### PROBLEM DETAILS
When a line below holds the string "computer", show that line.

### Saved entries
>>>
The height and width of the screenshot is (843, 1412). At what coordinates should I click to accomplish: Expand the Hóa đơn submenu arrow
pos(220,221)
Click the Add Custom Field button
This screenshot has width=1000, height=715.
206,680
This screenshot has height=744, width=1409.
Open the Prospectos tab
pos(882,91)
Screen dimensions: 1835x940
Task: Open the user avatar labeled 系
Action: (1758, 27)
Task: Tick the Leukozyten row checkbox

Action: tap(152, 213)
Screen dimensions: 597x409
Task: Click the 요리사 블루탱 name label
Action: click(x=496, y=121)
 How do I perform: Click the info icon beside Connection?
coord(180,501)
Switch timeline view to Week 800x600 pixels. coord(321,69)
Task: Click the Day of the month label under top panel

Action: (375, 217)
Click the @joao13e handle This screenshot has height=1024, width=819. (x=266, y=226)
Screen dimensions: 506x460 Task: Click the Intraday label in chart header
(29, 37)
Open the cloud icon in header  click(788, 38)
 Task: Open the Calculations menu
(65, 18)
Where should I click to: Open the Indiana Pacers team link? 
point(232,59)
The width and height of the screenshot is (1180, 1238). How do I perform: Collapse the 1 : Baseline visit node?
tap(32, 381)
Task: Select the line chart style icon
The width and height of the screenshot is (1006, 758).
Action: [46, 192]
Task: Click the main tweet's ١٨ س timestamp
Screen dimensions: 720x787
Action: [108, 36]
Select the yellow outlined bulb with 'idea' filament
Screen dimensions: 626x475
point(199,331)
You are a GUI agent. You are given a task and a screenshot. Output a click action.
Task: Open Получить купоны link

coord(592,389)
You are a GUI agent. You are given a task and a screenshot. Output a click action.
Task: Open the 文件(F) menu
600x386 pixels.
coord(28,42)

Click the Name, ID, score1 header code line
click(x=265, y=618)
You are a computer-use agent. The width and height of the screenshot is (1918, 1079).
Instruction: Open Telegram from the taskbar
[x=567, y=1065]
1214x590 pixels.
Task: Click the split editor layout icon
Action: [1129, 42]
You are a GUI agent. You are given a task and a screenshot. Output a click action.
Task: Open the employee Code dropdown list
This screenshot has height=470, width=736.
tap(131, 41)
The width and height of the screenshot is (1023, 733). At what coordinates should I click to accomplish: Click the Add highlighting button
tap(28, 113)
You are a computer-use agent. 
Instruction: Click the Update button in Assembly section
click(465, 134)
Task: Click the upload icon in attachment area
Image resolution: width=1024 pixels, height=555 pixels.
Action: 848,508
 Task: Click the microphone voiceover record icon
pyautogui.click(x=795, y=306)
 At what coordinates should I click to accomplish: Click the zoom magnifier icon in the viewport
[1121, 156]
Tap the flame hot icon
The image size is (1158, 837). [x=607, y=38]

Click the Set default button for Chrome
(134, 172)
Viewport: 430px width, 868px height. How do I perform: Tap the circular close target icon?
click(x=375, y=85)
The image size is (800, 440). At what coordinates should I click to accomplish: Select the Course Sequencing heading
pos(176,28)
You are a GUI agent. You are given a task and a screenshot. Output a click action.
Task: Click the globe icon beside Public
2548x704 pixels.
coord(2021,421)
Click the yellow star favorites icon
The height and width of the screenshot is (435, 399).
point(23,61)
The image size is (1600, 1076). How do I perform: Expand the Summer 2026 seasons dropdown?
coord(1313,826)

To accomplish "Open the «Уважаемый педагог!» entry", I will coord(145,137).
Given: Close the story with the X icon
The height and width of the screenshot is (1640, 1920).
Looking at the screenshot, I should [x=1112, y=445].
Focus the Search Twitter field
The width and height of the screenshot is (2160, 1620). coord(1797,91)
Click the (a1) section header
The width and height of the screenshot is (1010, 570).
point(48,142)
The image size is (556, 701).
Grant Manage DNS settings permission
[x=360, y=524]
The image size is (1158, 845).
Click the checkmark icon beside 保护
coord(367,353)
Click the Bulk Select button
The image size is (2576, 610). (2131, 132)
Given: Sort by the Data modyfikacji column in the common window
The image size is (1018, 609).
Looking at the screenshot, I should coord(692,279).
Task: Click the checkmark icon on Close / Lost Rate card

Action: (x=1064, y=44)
<<<
### REPLY TO THE EXERCISE
You are a computer-use agent. The width and height of the screenshot is (1918, 1079).
You are a computer-use agent. 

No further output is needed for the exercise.